--- Records supplied Enclosed Below ---
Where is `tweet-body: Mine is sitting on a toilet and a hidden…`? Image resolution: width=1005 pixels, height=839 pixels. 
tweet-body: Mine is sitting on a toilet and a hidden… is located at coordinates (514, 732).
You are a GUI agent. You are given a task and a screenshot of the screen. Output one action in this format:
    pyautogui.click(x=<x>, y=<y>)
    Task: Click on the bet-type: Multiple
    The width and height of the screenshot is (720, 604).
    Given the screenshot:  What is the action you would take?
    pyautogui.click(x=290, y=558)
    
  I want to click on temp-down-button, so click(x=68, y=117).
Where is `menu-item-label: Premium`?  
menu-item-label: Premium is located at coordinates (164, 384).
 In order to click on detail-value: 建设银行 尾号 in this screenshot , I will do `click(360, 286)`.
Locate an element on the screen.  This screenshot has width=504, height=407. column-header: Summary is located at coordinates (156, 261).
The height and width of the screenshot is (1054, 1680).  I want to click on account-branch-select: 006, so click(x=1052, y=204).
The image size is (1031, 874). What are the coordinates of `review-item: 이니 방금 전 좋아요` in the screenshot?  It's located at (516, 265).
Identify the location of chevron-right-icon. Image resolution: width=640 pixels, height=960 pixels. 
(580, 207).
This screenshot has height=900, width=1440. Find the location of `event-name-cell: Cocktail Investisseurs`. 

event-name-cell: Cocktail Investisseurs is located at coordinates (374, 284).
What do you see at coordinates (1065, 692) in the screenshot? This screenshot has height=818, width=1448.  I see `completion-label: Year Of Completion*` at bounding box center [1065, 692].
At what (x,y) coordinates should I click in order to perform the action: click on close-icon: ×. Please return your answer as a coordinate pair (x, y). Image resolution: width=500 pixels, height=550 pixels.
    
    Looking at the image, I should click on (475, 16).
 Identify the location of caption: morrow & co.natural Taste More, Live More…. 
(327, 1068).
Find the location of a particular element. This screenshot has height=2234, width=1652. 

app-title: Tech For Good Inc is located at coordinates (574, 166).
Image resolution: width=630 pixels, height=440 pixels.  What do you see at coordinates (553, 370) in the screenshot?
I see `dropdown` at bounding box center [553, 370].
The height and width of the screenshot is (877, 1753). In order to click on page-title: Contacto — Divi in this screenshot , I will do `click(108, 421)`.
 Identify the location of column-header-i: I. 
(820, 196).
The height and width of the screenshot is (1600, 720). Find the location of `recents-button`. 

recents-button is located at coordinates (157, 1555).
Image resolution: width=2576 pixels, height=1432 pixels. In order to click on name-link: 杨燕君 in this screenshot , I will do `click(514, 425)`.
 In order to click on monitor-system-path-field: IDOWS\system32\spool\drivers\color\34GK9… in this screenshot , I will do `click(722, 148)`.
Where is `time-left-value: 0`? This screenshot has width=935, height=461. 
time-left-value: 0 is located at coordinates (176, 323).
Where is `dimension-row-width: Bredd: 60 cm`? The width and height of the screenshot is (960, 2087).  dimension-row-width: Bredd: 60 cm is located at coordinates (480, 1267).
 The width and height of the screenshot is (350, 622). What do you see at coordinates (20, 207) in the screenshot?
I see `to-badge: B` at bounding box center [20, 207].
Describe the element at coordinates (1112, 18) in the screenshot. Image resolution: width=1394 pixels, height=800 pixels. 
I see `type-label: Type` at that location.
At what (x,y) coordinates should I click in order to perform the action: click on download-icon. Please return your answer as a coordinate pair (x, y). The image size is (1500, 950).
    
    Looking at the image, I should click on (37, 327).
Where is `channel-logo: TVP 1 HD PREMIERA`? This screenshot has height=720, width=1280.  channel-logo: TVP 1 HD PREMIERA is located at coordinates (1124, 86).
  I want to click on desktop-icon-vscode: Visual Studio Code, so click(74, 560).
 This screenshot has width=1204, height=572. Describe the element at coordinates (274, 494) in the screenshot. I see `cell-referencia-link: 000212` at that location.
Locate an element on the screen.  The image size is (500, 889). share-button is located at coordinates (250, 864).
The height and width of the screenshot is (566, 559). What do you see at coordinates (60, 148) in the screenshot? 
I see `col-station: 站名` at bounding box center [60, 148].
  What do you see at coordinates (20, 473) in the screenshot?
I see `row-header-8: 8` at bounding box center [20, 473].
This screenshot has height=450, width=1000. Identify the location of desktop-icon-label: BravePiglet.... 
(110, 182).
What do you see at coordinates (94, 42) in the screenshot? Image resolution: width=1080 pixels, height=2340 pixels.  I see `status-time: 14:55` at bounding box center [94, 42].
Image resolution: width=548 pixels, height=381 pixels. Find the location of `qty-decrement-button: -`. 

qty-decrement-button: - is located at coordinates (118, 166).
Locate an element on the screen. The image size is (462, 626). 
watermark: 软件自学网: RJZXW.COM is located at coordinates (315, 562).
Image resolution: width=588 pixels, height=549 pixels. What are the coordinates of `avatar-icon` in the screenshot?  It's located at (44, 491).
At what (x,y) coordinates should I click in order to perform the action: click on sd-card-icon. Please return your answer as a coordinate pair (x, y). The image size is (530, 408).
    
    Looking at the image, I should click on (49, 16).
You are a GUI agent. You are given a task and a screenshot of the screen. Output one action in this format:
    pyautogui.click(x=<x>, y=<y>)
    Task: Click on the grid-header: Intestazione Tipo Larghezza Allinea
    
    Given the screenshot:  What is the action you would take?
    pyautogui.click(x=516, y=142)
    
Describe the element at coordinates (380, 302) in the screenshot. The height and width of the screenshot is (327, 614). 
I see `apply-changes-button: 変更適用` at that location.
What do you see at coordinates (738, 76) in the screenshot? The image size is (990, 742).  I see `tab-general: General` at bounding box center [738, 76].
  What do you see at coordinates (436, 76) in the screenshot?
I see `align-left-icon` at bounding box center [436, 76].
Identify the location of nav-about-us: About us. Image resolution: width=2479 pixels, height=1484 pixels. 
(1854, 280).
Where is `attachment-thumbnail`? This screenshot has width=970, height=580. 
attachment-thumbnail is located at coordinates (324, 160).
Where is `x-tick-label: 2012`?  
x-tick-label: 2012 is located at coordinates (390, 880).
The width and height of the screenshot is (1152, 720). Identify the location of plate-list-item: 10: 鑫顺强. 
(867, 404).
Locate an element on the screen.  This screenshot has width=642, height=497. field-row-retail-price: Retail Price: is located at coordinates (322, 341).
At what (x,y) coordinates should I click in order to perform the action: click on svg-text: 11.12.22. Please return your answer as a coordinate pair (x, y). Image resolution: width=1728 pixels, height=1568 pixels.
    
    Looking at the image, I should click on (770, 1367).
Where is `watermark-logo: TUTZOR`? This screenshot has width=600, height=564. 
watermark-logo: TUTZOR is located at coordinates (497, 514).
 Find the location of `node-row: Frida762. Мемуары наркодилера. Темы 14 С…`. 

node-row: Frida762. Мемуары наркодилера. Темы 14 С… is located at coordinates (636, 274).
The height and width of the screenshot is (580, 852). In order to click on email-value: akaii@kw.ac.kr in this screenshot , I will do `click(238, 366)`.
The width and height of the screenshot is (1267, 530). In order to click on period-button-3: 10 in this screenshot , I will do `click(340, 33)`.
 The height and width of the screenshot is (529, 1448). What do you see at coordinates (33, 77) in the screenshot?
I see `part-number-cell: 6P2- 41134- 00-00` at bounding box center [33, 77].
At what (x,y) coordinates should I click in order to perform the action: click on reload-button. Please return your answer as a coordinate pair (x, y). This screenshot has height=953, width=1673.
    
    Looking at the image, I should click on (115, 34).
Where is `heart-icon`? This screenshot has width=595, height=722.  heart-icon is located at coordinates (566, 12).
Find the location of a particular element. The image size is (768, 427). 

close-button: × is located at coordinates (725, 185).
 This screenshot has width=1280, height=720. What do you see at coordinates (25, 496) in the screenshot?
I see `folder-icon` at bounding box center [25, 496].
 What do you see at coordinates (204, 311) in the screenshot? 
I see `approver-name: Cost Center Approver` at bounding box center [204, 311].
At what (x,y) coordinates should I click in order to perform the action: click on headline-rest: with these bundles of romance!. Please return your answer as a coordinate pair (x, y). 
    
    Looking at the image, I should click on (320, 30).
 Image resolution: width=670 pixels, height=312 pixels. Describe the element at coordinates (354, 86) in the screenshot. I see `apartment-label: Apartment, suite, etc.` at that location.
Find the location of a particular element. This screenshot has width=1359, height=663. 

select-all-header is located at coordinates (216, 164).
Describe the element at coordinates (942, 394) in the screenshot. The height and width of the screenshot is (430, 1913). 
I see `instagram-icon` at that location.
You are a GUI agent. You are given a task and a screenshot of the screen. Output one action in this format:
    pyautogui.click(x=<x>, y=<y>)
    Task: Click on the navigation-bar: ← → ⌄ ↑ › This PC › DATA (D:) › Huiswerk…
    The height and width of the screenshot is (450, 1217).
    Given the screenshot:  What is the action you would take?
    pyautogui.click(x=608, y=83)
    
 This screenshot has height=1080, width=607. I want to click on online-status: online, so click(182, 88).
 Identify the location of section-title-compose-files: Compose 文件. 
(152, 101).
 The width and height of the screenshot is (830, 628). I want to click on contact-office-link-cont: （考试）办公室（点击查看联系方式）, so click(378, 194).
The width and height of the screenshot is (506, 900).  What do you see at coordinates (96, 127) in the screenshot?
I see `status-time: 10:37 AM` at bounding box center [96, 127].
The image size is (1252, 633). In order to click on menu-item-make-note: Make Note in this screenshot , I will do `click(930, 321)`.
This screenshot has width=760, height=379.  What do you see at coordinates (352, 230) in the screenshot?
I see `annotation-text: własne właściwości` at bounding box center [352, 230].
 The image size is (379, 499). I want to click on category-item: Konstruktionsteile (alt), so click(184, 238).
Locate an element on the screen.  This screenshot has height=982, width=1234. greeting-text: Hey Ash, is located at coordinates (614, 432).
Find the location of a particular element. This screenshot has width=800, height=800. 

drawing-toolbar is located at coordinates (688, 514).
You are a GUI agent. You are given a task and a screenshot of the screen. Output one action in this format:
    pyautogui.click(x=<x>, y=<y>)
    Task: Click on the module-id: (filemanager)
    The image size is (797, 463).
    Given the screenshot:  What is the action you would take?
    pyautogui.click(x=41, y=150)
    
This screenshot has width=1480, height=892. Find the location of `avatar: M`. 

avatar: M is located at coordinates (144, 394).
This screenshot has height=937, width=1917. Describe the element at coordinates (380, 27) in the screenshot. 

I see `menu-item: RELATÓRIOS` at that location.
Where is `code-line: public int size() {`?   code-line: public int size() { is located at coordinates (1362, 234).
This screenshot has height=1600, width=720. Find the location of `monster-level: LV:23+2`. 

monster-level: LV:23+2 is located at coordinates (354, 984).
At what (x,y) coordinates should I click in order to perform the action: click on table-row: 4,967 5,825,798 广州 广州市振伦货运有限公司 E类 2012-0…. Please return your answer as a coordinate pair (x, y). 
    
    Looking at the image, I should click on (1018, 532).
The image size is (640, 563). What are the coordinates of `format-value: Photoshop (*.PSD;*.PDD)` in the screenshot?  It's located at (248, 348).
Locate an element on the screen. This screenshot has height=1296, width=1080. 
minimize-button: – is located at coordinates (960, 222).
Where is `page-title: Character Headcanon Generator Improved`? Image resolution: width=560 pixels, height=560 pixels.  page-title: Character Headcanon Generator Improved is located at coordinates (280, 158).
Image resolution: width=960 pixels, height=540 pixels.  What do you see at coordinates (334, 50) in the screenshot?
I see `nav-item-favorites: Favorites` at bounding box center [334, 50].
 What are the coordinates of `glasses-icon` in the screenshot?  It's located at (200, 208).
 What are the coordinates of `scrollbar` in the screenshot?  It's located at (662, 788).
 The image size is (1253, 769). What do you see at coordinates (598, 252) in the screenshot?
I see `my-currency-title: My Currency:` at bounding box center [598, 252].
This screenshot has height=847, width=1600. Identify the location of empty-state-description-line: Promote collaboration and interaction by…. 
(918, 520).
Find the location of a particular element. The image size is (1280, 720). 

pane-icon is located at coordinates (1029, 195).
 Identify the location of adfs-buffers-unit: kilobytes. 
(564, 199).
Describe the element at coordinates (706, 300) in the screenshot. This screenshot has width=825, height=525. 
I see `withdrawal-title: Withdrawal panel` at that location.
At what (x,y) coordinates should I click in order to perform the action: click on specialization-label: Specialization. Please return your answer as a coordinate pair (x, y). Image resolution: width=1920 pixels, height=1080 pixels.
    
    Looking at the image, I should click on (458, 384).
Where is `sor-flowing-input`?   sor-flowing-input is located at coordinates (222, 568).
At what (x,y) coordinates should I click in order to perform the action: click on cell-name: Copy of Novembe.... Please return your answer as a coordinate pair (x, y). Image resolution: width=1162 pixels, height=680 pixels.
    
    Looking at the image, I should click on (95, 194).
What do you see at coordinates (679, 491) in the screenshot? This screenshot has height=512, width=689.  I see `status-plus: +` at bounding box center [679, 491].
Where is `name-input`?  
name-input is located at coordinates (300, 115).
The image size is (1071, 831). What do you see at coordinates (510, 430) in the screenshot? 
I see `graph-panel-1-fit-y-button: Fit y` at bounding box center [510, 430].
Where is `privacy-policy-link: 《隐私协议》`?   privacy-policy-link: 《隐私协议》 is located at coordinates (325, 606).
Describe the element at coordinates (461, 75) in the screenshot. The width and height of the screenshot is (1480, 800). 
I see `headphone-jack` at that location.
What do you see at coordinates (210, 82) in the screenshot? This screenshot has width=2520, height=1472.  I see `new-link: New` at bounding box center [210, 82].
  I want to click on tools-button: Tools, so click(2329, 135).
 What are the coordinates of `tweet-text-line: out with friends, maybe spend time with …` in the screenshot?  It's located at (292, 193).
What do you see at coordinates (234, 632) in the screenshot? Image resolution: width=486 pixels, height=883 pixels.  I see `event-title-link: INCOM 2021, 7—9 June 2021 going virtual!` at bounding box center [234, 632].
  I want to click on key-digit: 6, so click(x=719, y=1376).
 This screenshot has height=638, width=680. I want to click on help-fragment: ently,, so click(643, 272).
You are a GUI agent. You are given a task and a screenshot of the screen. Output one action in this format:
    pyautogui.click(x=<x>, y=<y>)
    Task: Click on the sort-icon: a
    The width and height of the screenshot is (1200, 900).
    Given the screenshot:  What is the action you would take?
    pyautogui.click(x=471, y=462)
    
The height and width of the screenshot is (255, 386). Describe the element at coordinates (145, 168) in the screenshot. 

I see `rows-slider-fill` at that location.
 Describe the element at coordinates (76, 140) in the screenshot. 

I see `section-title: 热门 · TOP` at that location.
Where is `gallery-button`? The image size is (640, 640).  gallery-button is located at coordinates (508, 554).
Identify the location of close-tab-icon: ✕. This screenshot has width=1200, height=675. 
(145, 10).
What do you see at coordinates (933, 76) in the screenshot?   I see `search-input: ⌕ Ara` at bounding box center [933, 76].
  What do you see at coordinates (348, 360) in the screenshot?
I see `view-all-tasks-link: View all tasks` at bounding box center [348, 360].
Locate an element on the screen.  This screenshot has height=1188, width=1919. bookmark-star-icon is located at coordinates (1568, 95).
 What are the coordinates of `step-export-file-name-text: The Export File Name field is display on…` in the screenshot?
--- End of Enclosed Records supplied ---
Task directions = Rewrite the stretch from the start of the listing through the line containing "tweet-body: Mine is sitting on a toilet and a hidden… is", changing "Image resolution" to "Screen size" and keeping everything else as it is.

Response to this task =
Where is `tweet-body: Mine is sitting on a toilet and a hidden…`? Screen size: width=1005 pixels, height=839 pixels. 
tweet-body: Mine is sitting on a toilet and a hidden… is located at coordinates (514, 732).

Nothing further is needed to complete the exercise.